[BEGIN]
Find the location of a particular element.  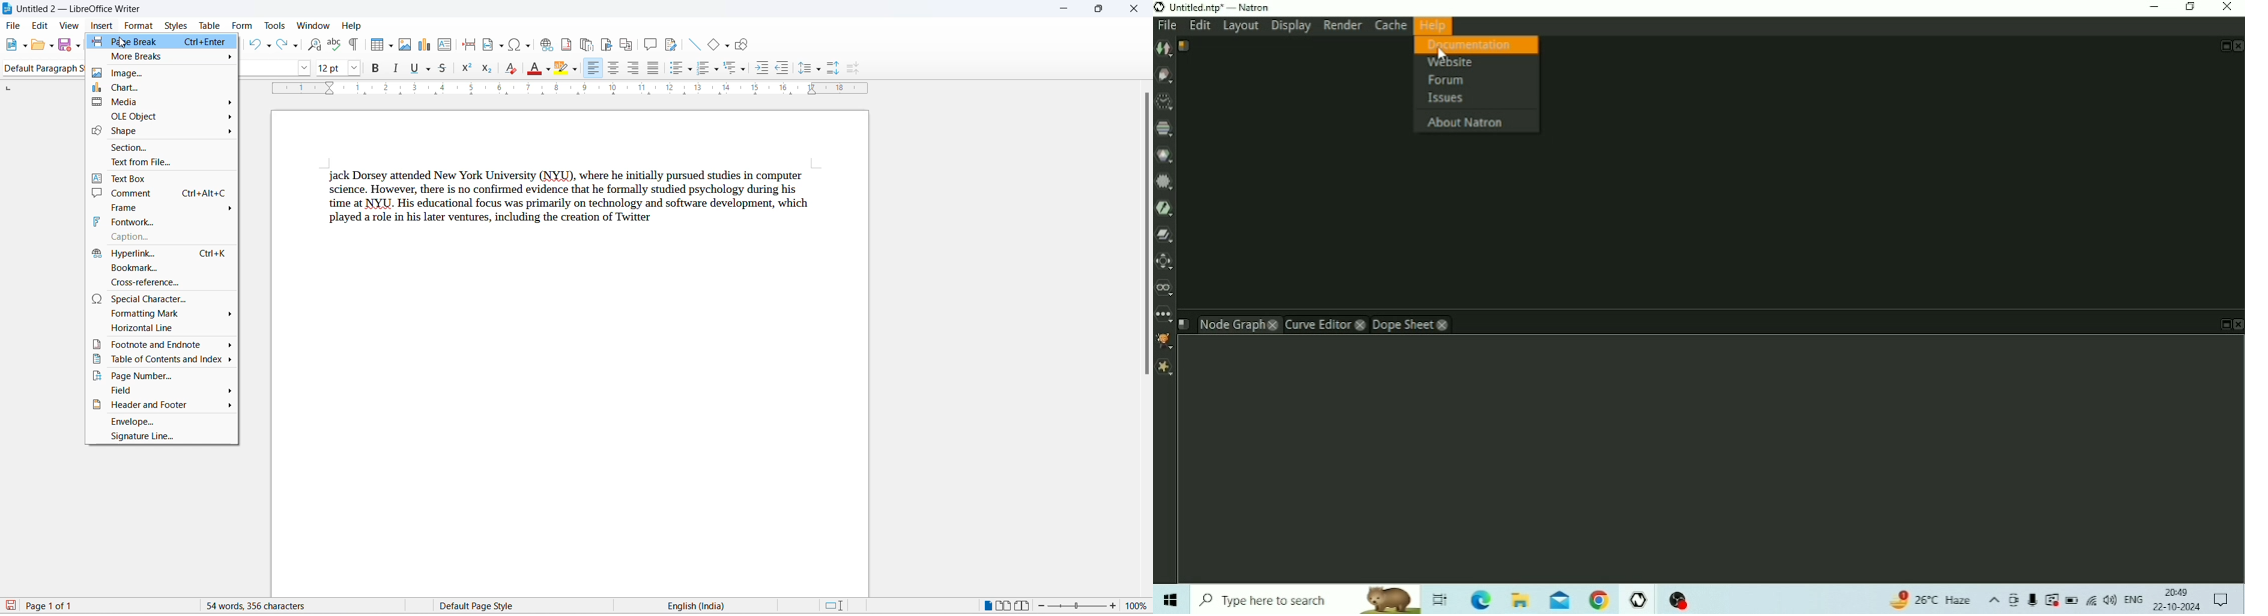

character highlighting icon is located at coordinates (564, 71).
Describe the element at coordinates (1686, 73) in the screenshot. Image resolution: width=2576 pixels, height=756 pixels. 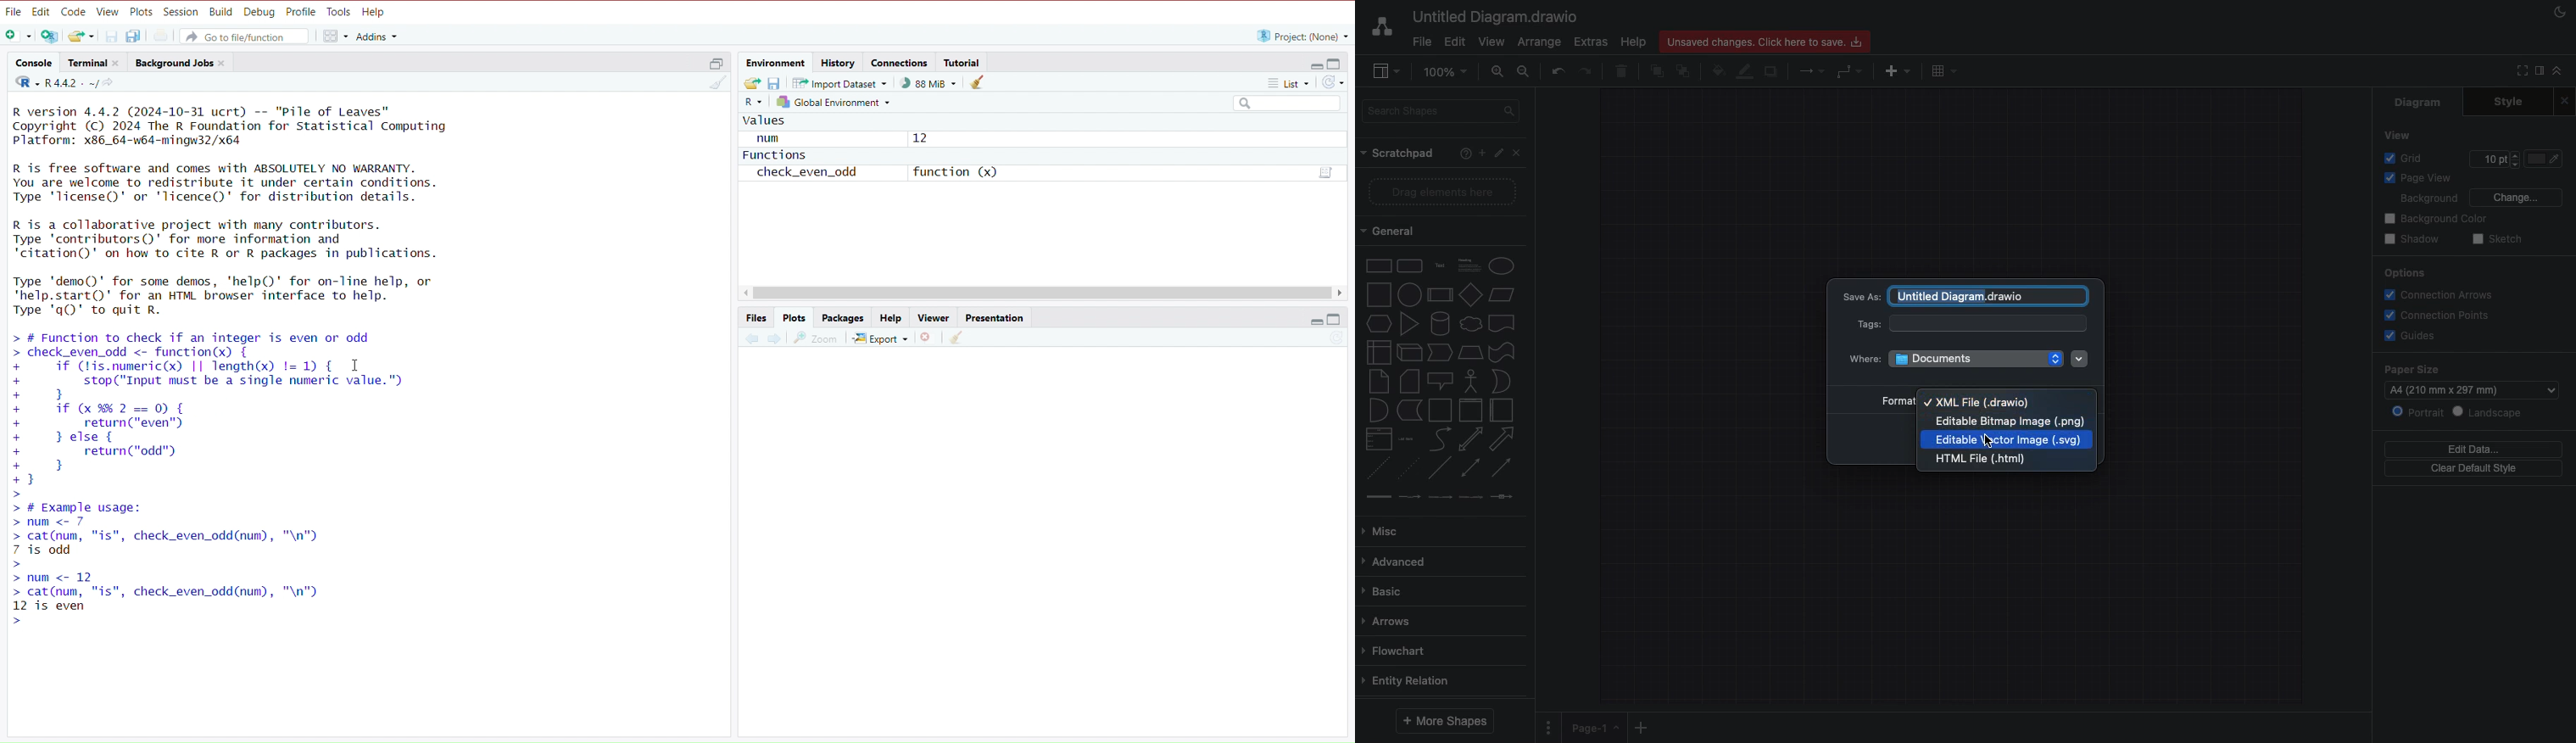
I see `To back` at that location.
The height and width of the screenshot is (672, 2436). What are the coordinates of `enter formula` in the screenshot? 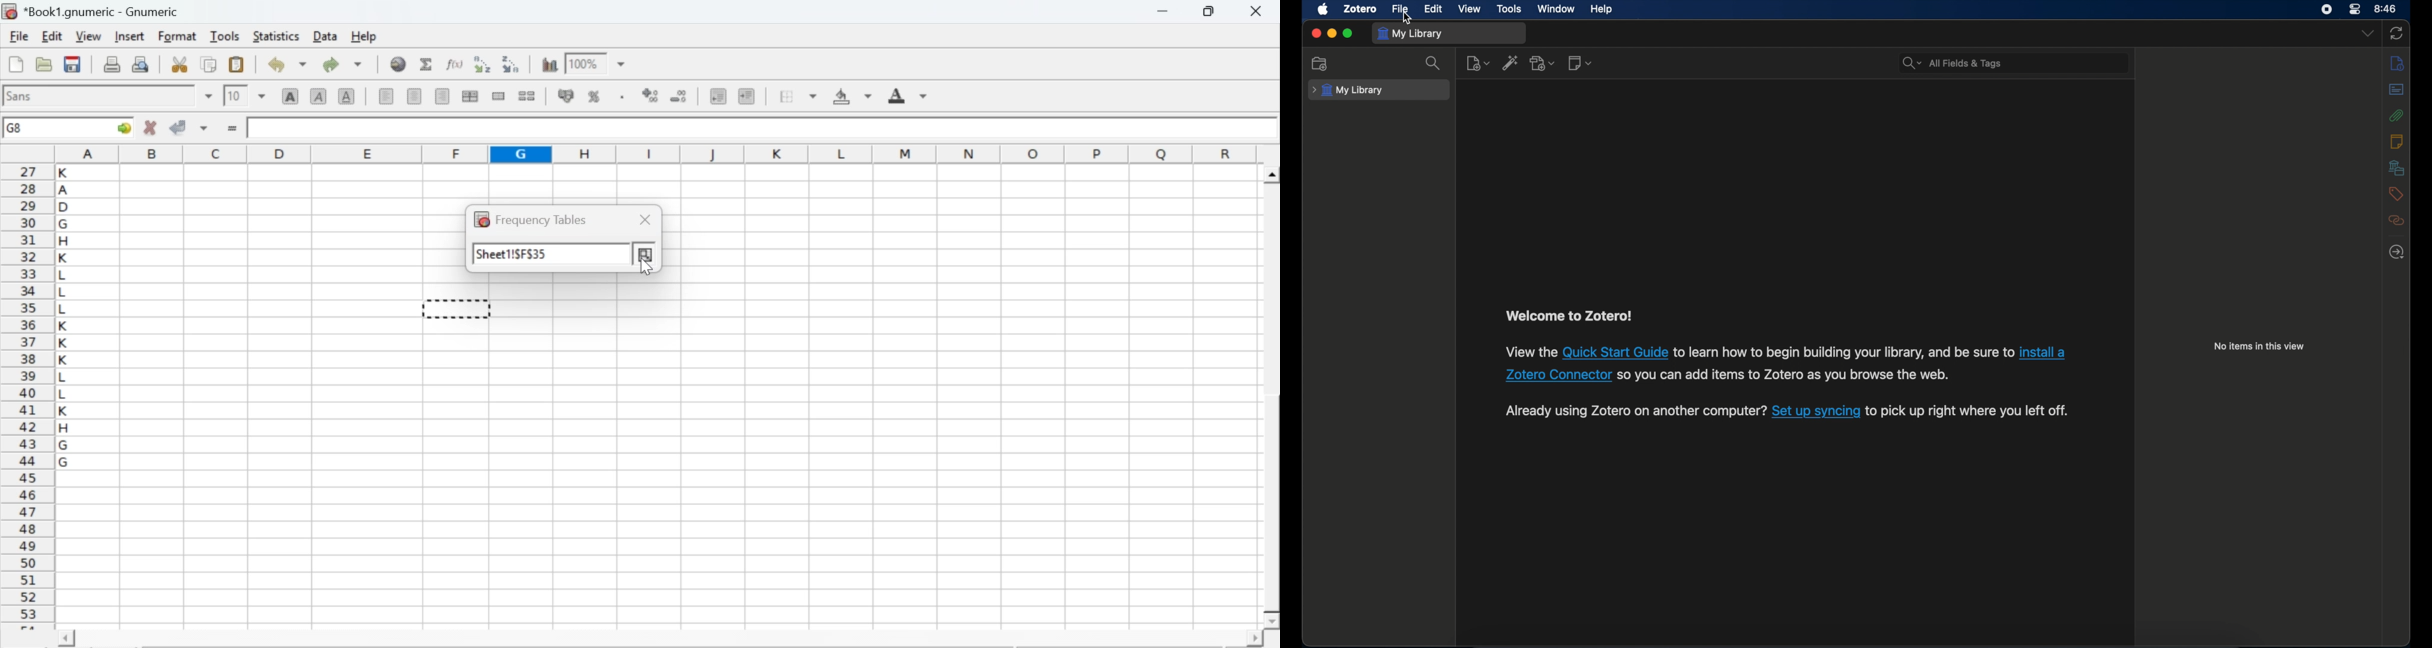 It's located at (234, 129).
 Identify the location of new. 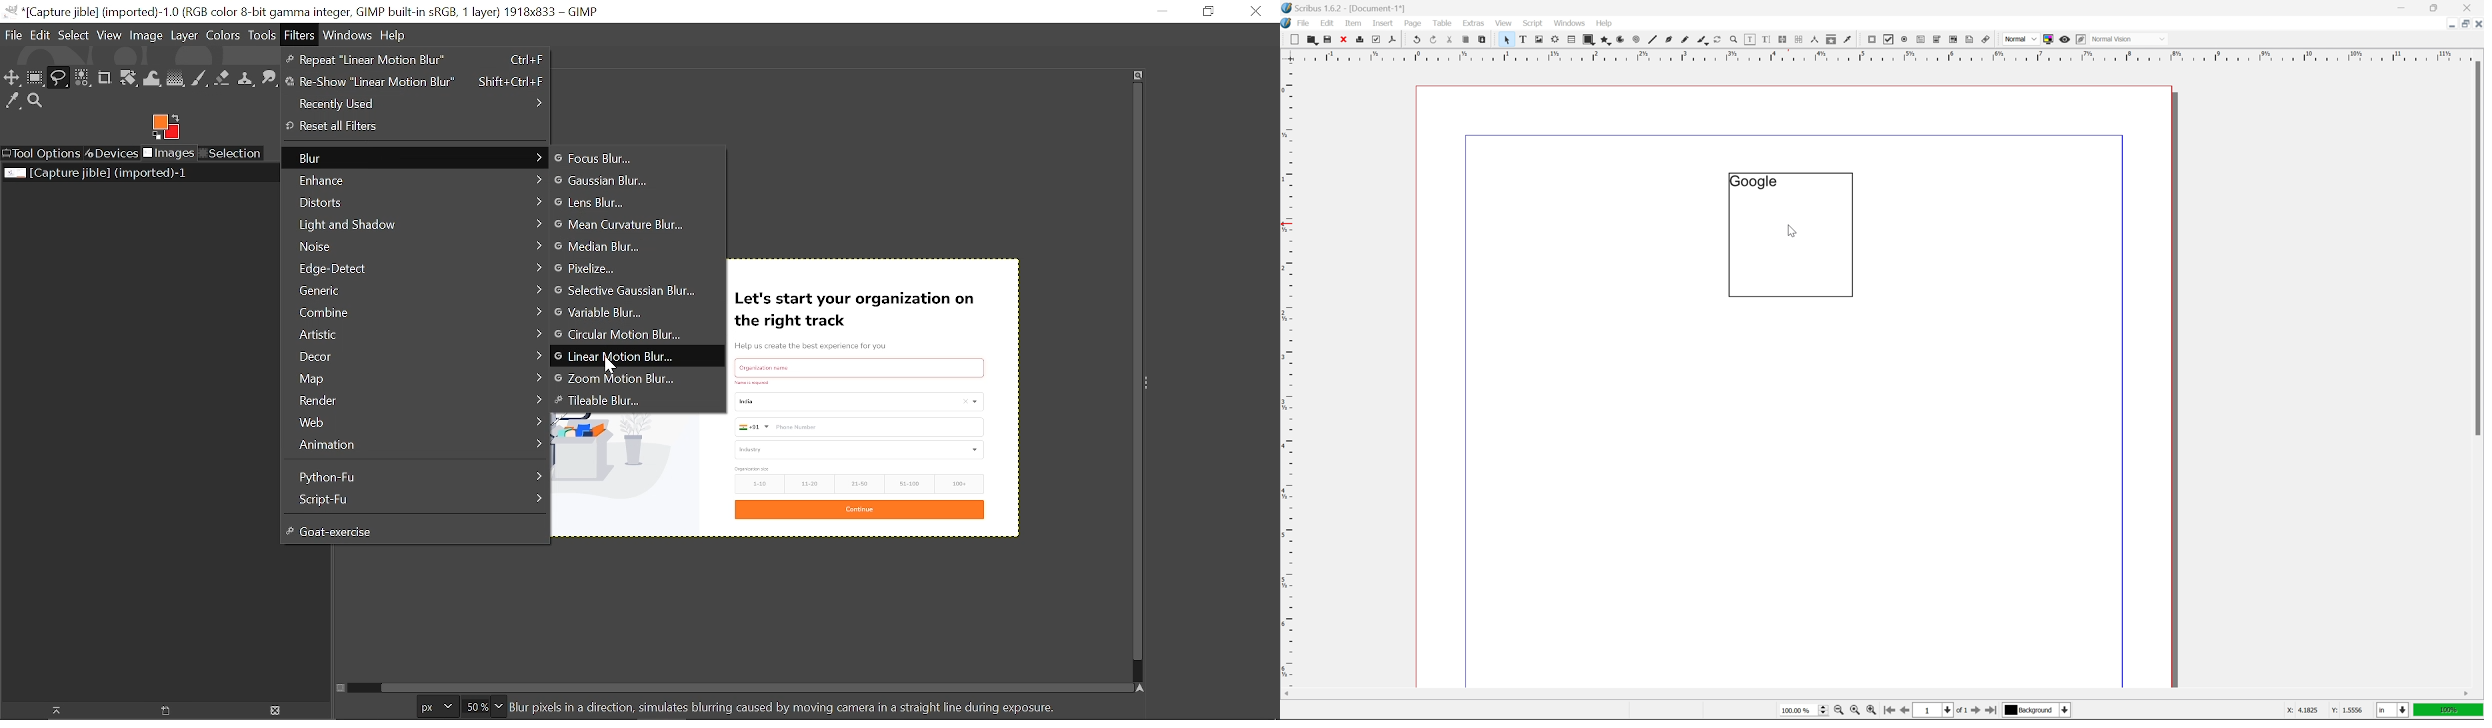
(1296, 40).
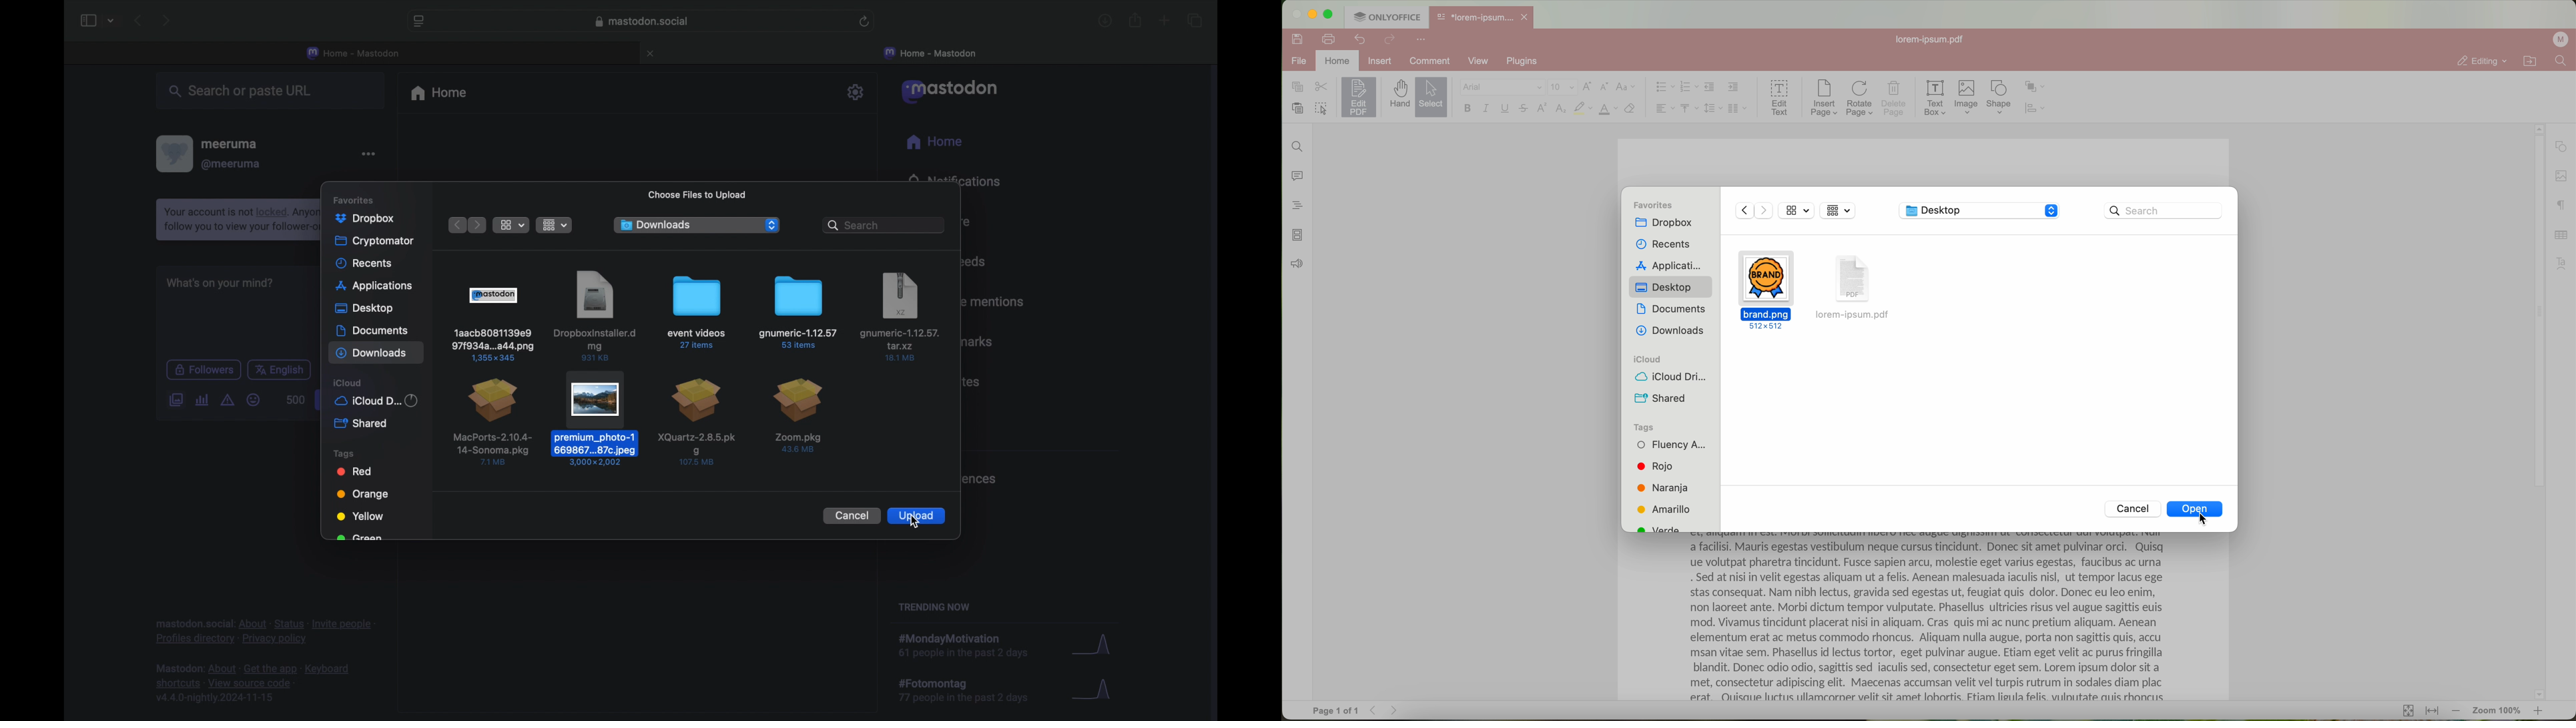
[END]
Update the stretch of lines from the start through the line containing "at that location." by replacing "element" with "item" and changing nothing else. Give only those lines, and leave the pictures out.

Find the location of a particular item.  

character highlighting icon is located at coordinates (564, 71).
Describe the item at coordinates (1686, 73) in the screenshot. Image resolution: width=2576 pixels, height=756 pixels. 
I see `To back` at that location.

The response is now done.